He spent several days with my family. It was the first time I had really intoduced my parents to someone. Past relationships had included quick introductions, but never had there been someone so important to me that I wanted them to spend days with both my parents.
We ate with my parents, told stories, and also spent time on our own. There were trips to the Kemah Boardwalk and a trip to Galveston, TX. It was sunny that day but chilly and windy. We took pictures by the beach, squinting our eyes and smiling. In so many ways, it was a dream come true. I had always wanted someone to share memories with, and I finally had that person.

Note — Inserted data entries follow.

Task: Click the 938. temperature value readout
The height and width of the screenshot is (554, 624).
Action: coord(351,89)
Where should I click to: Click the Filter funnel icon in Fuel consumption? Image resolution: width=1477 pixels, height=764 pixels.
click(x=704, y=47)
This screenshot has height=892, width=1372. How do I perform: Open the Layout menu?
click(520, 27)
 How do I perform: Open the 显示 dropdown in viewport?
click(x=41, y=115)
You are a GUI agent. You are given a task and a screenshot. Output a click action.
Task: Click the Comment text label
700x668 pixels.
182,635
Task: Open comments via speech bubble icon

"The Great Debaters" had opened recently, and we decided to spend part of the day in the theatre. I remember that is was while we watched that movie that it hit me. This was it. This was the person I wanted to spend the rest of my life with. I'm not sure why it happened at that exact moment, but I shared the revelation with him while we sat in an abandoned parking lot, looking at the canals in my parent's neighborhood. Things have never been the same since then.
We both had a lot of growing up to do at that point. Even now, we still have a lot of growing up to do. But that is what marriage is. It is not simply growing old together; it is also growing up and growing closer together.
We drove back to Oklahoma together, and then went our separate ways when he returned to his school and I to mine. The next month is somewhat of a blur. We spent as much time together as we could, but we were both busy with classes.
Our first Valentine's Day together I had high expectations. I wanted all the romance in the world, it being my first time to spend the holiday with someone special, but in the middle of the day, I received a text message that said he wasn't sure he would be able to make it out to see me. I was crushed but did my best to go through the rest of the day not thinking about it.
I left work around 5:30pm that day. I was tired and dressed not too attractively as I worked at a daycare at the time. When I reached the parking lot, he drove up. He handed me a card. It was taped to the window of the car but had blown off in the wind. He purchased two tickets to see "Definitely Maybe" and said we would spend the evening beforehand at my apartment, eating our favorite pizza.
A simple Valentine's Day. But really all our Valentine's Days have been simple. Looking back on it now, I think it was for the best. I wanted all the flowers and candies and candlit dinners I could find, but I don't think any of those would have spoken to my heart like pizza and cuddling in the movie theatre.
We were three months away from getting engaged at that time. But I didn't know it yet. I was also three months away from graduating college at that time with no sense of direction, but that didn't matter. I had someone who cared for me, and that is really the most important thing in the world. Because if you have love, you can make it through almost anything. Not that it's easy because it's not. But what is worth having that is easy?